**THE TASK**
Rewrite the records from the first line through the line containing "Looking at the image, I should click on (536, 80).", changing "Locate an element on the screen" to "Find an element on the screen" and keeping everything else the same.

**Dataset entries**

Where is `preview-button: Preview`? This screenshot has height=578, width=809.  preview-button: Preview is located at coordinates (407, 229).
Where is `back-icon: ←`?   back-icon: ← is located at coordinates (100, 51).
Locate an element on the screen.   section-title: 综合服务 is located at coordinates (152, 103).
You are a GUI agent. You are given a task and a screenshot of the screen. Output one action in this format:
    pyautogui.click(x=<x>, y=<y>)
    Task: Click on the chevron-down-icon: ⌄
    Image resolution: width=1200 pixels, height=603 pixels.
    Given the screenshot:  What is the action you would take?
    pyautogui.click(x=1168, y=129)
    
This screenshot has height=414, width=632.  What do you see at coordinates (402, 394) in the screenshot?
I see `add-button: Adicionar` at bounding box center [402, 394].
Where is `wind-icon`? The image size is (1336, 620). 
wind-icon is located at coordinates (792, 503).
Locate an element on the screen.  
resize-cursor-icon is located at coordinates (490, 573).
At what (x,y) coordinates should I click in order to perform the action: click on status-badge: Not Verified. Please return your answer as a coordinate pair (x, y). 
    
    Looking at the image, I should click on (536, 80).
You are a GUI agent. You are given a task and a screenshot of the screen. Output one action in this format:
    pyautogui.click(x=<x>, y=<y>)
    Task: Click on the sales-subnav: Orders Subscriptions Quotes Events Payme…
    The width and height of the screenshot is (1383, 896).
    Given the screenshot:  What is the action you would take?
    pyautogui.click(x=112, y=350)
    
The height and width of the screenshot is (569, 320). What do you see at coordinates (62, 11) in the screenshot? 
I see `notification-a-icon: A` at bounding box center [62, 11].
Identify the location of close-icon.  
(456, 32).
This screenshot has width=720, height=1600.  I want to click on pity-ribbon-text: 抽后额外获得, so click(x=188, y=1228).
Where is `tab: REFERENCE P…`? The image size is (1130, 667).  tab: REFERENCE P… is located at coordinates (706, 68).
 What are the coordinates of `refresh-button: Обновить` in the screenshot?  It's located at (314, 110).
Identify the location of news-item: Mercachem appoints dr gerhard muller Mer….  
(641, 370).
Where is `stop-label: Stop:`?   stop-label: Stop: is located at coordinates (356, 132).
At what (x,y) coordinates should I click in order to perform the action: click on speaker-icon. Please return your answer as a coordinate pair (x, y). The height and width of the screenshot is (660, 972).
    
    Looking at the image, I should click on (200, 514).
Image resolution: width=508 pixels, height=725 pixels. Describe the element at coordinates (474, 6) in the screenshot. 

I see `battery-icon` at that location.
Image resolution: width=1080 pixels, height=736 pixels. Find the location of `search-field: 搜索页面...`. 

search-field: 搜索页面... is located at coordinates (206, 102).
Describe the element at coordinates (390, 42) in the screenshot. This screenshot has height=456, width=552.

**SOLUTION TO THIS EXERCISE**
Where is `preview-button: Preview`? This screenshot has height=578, width=809.  preview-button: Preview is located at coordinates (407, 229).
Where is `back-icon: ←`?   back-icon: ← is located at coordinates (100, 51).
Find an element on the screen.   section-title: 综合服务 is located at coordinates (152, 103).
You are a GUI agent. You are given a task and a screenshot of the screen. Output one action in this format:
    pyautogui.click(x=<x>, y=<y>)
    Task: Click on the chevron-down-icon: ⌄
    Image resolution: width=1200 pixels, height=603 pixels.
    Given the screenshot:  What is the action you would take?
    pyautogui.click(x=1168, y=129)
    
This screenshot has height=414, width=632.  What do you see at coordinates (402, 394) in the screenshot?
I see `add-button: Adicionar` at bounding box center [402, 394].
Where is `wind-icon`? The image size is (1336, 620). 
wind-icon is located at coordinates (792, 503).
Find an element on the screen.  
resize-cursor-icon is located at coordinates (490, 573).
At what (x,y) coordinates should I click in order to perform the action: click on status-badge: Not Verified. Please return your answer as a coordinate pair (x, y). 
    
    Looking at the image, I should click on (536, 80).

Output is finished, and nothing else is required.